Dans l’ensemble, la disponibilité des infrastructures ainsi que l’accès aux activités sociales et de loisirs contribuent à hauteur de 47% aux difficultés reliés à cette dimension du bien-être. Le reste revient à la disposition de l’individu à pratiquer des activités de loisirs (19,5%), aux difficultés à pratiquer des activités de divertissement (17%) et des activités culturelles (16,5%). 
Par rapport aux 18 affects négatifs et difficultés retenus dans cette dimension, près de 5% de la population en éprouvent au plus 4, 30% entre 5 et 9 et 65 % au moins 10.
Le niveau moyen de satisfaction à l’égard de la vie culturelle et de loisirs est de 3,6 sur 10. Cette moyenne passe de 6 pour les personnes encourant moins de 3 difficultés (1,1% des citoyens) à 3 pour celles encourant au moins 10 parmi les 18 observées (66%). 

Impact des affects négatifs 
sur le niveau de satisfaction 
des citoyens dans leur 
vie quotidienne


Ainsi, si l’on ordonne les personnes selon le cumul des difficultés ou des affects négatifs vécus dans différentes dimensions de la vie, les 20% de la population disposant de la meilleure qualité de vie, 9 à 30 affects négatifs, déclare en moyenne un niveau de satisfaction de 6,3 sur 10 ; celles relevant des 20% de la population qui pâtisse le plus d’affects négatifs, 49 ou davantage, déclarent en moyenne un niveau de satisfaction faible de 3,7. 
Les 20% des personnes les plus désavantagées en termes de qualité de vie sont un peu plus présentes en milieu rural (53%), qu’en milieu urbain (47%).
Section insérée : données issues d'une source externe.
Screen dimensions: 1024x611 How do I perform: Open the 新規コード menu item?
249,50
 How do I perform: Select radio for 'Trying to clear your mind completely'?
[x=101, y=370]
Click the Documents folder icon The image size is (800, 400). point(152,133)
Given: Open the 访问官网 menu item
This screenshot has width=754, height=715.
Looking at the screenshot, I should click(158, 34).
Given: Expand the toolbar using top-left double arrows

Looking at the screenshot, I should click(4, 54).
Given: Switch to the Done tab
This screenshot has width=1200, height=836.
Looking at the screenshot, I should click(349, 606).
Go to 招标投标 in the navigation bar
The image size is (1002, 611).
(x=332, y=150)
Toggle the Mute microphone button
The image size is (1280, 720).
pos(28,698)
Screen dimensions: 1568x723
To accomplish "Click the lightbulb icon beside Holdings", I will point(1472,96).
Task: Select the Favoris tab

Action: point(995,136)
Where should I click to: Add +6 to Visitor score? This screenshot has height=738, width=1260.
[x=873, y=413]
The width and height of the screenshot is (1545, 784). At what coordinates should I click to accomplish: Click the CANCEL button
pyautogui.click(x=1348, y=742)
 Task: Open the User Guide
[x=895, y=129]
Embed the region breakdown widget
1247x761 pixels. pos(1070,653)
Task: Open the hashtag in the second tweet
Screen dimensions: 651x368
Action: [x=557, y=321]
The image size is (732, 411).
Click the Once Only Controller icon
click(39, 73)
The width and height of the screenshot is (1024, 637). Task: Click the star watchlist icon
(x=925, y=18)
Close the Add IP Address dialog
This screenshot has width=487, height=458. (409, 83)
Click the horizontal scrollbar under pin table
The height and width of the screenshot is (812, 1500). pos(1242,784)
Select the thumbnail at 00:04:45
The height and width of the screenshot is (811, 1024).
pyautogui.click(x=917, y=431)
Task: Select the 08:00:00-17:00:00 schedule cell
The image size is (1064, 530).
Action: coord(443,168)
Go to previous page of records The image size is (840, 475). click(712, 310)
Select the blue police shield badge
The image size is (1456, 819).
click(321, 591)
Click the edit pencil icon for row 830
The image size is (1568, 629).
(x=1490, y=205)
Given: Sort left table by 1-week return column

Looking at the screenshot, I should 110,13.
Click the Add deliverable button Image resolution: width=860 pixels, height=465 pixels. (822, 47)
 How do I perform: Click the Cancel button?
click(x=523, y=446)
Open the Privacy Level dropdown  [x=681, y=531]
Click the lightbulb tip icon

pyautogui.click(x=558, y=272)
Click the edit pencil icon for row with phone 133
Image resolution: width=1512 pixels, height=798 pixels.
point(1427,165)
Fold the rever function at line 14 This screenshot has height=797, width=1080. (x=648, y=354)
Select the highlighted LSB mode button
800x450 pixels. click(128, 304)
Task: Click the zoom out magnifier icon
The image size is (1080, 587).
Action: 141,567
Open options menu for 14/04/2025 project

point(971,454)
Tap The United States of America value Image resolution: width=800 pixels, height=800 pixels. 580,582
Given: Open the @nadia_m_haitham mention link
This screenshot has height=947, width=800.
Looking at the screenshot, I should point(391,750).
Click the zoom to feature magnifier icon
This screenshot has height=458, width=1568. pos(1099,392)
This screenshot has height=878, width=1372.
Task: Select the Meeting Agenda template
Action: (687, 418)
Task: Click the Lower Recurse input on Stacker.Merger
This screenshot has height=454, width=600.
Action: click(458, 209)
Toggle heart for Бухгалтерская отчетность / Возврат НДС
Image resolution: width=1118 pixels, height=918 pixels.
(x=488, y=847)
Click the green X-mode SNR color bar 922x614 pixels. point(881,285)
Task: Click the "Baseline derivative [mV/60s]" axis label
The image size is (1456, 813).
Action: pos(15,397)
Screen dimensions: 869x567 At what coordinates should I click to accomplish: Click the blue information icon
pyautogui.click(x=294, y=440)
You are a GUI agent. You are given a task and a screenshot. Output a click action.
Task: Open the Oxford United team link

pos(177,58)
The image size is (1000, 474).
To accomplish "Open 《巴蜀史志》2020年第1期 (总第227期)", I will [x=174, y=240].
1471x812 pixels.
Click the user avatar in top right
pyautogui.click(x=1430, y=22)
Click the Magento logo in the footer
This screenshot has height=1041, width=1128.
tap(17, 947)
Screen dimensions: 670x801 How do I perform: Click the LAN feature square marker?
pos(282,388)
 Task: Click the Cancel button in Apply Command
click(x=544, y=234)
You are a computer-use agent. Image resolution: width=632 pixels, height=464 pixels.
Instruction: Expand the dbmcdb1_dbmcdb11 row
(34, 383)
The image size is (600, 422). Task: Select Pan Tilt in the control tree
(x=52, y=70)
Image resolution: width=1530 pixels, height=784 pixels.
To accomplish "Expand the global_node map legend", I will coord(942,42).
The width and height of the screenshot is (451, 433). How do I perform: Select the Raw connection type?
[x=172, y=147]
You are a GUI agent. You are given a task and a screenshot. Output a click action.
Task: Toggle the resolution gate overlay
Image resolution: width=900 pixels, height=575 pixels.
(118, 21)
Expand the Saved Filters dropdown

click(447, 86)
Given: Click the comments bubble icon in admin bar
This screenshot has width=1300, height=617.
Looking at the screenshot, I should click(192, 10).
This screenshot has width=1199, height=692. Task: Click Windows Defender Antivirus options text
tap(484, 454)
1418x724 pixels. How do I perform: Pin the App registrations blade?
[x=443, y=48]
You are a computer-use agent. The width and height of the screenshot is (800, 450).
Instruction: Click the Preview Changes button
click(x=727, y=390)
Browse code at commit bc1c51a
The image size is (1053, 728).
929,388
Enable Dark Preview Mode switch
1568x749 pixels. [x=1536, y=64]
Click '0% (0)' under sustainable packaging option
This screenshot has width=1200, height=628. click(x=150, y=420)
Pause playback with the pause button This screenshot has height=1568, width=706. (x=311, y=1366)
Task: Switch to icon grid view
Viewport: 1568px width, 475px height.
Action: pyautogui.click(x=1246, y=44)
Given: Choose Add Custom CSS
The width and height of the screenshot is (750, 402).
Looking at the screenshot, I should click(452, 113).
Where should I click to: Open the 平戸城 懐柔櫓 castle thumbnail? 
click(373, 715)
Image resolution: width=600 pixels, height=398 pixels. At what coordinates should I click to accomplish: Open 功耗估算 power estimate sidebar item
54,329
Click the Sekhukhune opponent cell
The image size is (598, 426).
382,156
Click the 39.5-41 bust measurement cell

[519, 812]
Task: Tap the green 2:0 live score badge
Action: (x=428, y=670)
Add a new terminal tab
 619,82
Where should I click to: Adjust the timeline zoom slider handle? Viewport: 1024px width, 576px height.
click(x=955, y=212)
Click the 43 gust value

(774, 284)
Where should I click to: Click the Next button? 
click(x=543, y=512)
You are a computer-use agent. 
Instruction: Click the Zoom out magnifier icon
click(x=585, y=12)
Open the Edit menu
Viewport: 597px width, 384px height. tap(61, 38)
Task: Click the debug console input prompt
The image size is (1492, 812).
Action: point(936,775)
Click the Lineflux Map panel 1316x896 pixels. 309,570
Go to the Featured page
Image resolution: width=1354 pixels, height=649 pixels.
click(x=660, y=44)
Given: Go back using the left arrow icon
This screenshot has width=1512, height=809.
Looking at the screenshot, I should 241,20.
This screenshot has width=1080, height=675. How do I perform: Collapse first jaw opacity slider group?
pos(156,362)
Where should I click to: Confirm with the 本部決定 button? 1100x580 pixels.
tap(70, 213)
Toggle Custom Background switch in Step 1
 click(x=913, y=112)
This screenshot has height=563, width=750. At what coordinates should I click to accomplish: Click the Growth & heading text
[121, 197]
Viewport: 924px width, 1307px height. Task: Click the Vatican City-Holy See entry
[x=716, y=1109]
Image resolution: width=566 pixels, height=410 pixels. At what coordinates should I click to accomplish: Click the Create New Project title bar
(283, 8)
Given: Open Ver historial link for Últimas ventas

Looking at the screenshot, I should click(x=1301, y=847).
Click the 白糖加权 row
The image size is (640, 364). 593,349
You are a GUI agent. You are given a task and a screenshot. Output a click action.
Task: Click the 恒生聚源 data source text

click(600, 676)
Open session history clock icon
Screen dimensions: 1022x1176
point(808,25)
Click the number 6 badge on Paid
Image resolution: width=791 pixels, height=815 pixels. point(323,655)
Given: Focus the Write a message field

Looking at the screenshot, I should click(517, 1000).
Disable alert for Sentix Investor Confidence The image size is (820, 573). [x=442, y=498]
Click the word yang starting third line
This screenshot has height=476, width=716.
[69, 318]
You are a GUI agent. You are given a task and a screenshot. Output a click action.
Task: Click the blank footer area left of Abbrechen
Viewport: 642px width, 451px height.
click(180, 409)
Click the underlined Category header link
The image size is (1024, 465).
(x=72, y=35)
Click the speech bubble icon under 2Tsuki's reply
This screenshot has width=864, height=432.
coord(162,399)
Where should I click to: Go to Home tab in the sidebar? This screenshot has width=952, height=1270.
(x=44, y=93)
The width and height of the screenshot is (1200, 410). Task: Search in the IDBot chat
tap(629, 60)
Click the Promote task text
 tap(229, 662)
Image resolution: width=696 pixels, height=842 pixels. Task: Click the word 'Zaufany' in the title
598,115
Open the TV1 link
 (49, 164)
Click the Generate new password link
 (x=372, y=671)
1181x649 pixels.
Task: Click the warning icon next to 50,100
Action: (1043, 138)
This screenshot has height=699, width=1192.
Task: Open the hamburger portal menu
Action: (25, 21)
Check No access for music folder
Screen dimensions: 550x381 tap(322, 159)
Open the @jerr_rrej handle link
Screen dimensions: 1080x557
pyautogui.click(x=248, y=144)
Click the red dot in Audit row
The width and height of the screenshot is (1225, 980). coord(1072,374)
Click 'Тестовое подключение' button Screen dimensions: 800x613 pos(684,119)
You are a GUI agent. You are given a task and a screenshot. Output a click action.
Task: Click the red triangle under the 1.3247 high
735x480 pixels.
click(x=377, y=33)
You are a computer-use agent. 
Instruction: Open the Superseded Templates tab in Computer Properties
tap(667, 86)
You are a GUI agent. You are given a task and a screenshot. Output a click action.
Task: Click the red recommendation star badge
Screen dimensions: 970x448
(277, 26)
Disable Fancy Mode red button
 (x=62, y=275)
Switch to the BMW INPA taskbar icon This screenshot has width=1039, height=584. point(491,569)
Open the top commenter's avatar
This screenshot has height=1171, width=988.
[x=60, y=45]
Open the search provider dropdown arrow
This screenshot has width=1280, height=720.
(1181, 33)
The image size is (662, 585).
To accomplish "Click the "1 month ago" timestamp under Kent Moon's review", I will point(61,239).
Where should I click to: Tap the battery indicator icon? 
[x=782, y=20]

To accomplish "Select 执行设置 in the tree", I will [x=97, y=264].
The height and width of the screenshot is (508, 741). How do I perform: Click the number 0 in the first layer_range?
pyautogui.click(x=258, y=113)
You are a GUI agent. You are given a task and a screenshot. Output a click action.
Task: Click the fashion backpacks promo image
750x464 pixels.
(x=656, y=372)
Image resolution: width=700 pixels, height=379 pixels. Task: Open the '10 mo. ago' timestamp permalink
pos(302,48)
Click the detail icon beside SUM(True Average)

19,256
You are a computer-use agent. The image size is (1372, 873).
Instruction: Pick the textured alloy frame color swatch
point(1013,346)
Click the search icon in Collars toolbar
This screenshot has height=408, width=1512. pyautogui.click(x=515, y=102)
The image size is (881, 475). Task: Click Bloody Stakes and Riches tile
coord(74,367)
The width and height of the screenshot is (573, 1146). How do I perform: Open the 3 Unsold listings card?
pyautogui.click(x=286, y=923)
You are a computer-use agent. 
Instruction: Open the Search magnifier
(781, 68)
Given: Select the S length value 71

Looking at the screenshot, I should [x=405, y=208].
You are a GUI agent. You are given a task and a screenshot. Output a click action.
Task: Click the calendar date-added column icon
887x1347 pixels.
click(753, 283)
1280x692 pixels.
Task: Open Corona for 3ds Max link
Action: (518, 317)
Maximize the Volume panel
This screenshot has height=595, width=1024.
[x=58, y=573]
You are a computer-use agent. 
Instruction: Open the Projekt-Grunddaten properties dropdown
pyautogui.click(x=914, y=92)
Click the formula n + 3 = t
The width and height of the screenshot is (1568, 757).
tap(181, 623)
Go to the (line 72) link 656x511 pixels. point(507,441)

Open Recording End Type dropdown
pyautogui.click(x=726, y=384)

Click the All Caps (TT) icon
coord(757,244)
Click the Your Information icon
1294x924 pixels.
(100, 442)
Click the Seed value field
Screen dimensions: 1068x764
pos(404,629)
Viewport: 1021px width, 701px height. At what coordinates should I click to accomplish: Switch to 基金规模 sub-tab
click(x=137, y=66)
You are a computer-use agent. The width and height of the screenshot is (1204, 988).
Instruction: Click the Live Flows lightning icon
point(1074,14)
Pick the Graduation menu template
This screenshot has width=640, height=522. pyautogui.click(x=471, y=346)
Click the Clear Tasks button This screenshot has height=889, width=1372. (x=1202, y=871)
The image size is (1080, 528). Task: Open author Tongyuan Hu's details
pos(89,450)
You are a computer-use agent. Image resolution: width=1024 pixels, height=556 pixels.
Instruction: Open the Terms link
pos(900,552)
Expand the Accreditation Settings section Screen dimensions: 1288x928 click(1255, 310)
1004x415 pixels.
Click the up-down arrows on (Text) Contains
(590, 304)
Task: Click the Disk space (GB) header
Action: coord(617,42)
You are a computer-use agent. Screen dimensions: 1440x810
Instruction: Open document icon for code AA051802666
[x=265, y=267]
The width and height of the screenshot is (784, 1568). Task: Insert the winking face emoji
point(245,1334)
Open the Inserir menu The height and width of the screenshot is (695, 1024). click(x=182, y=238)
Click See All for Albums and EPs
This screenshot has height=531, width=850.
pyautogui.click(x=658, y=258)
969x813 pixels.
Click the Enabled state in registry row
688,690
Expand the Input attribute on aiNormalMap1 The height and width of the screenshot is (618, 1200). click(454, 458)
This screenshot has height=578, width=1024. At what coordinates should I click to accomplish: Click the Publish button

Près de la moitié d’entre elles sont sans niveau scolaire, 40% sont des ouvriers, 24% sont des exploitants agricoles et 70% déclarent un revenu mensuel de moins de 3000 DH.
S’agissant des personnes les plus aisées en termes de qualité de vie, 80% d’entre elles sont des citadins, 60% ont un niveau d’enseignement secondaire ou supérieur, 44% sont des cadres supérieurs ou cadres moyens, 44% déclarent un revenu mensuel supérieur à 5000 DH.